SUPPLIED RECORDS |

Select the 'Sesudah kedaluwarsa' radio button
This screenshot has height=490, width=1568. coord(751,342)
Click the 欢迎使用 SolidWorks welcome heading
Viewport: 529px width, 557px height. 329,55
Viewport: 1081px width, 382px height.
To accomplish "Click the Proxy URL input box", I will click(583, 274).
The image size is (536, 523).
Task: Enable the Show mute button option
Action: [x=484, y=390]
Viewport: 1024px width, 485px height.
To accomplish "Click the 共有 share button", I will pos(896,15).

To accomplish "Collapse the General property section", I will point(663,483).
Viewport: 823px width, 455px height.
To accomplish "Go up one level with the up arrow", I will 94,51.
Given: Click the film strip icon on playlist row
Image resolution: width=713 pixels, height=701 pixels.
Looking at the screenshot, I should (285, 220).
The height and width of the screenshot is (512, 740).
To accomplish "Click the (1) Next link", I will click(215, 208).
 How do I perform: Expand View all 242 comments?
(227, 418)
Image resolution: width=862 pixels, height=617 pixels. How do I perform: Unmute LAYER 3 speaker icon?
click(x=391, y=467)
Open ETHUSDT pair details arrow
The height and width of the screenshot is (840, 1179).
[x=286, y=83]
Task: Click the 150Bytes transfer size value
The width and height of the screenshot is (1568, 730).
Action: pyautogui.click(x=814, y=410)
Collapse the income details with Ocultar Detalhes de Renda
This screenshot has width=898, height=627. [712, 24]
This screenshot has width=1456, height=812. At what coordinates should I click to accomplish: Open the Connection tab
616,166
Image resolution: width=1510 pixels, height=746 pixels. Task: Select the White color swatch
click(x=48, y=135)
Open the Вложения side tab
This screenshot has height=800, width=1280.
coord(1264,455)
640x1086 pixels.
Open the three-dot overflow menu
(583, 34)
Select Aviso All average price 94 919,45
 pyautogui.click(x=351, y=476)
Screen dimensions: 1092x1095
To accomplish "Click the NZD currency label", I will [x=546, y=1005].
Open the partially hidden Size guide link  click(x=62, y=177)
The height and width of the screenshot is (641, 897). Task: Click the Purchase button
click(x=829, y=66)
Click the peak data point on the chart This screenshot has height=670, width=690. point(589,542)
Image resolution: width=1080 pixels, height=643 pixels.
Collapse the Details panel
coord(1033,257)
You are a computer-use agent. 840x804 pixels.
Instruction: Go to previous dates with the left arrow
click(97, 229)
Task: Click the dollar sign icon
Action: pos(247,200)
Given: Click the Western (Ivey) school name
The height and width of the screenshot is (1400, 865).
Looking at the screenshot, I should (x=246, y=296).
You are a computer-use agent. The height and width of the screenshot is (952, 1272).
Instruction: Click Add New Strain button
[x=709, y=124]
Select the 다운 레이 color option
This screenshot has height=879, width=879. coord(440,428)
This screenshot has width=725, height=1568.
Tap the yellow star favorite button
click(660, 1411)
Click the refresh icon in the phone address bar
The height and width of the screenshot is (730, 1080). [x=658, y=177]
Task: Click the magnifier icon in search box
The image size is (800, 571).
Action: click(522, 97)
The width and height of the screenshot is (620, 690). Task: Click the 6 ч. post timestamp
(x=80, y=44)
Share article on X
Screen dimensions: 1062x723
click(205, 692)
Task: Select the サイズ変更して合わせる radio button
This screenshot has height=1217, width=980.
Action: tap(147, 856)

ACTIVITY | The answer is a bare number: how many lines of the records contain the string "link"?

ANSWER SPACE | 2